Shteyler et al discuss how birth certificate gender assignments can be detrimental. They note that birth certificates have changed many times to collect useful public information. One prominent feature has been a ‘line of demarcation’ in which there is legally identifying fields above the line and deidentified fields (eg. race, marital status) below the line which are reported in aggregate. They argue that sex assignment should be deidentified.
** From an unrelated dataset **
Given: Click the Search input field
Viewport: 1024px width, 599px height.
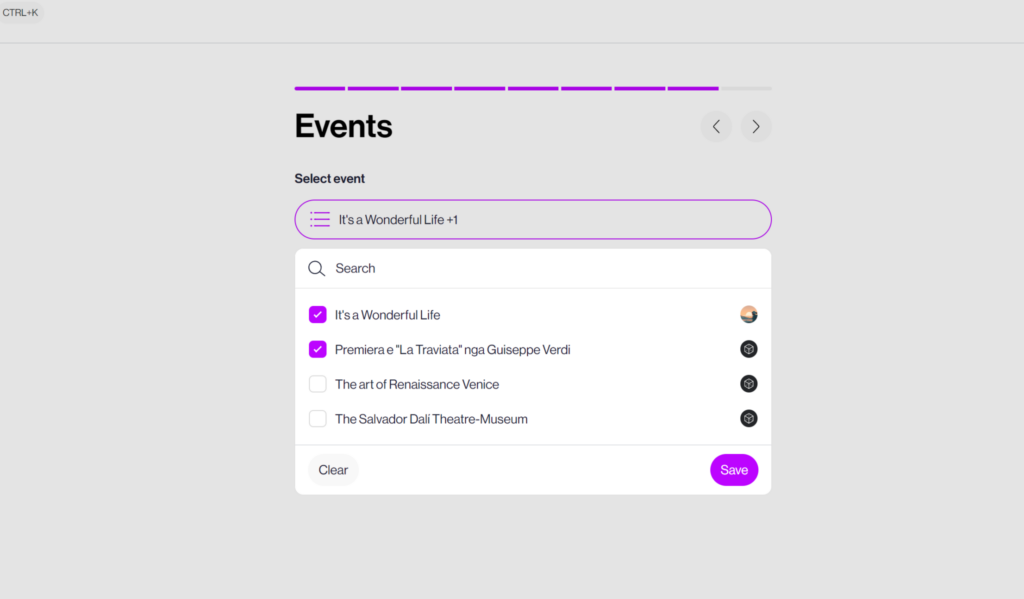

Key points:

  • “Designating sex as male or female on birth certificates suggests that sex is simple and binary when, biologically, it is not.”
    • ~1 in 5000 people have intersex variations
    • ~1 in 100 exhibit chimerism, mosaicism, or micromosaicism, “conditions in which a person’s cells may contain varying sex chromosomes”
    • ~6 in 1000 people identify as transgender. “Others are binary, meaning they don’t exclusively identify as a man or a woman, or gender nonconforming, meaning their behavior or appearance doesn’t align with social expectations for their assigned sex.”
  • “Only 9% of transgender people who want to update their gender on the documents succeed in doing so.”
  • “Leaving any sex designation visible on birth certificates sacrifices privacy and exposes people to discrimination.”
  • Medical providers have a duty to help policymakers understand the science and to make sure that “medical evaluations aren’t being misused in legal contexts.”

My take: When I was a child/adolescent, I barely had any concept regarding the spectrum of sexuality. Though, it was easy to see many individuals who were ostracized due to their differences. As a medical provider, I see children/teens whose sexual identity is homosexual, transgender, or nonbinary. I think it is a sign of progress that there is more acceptance to the variation in sexual identity but much more is needed.

On another hot button topic, David Brooks explains why programs aimed at reducing racial discrimination don’t work: 2020 Taught Us How To Fix This “The superficial way to change minds and behavior doesn’t seem to work, to bridge either racial, partisan or class lines. Real change seems to involve putting bodies from different groups in the same room, on the same team and in the same neighborhood.”

“Hang in There. Help is On The Way.”

The NY Times published an excellent segment on COVID-19. Here’s a link: “Hang in There. Help is On The Way.”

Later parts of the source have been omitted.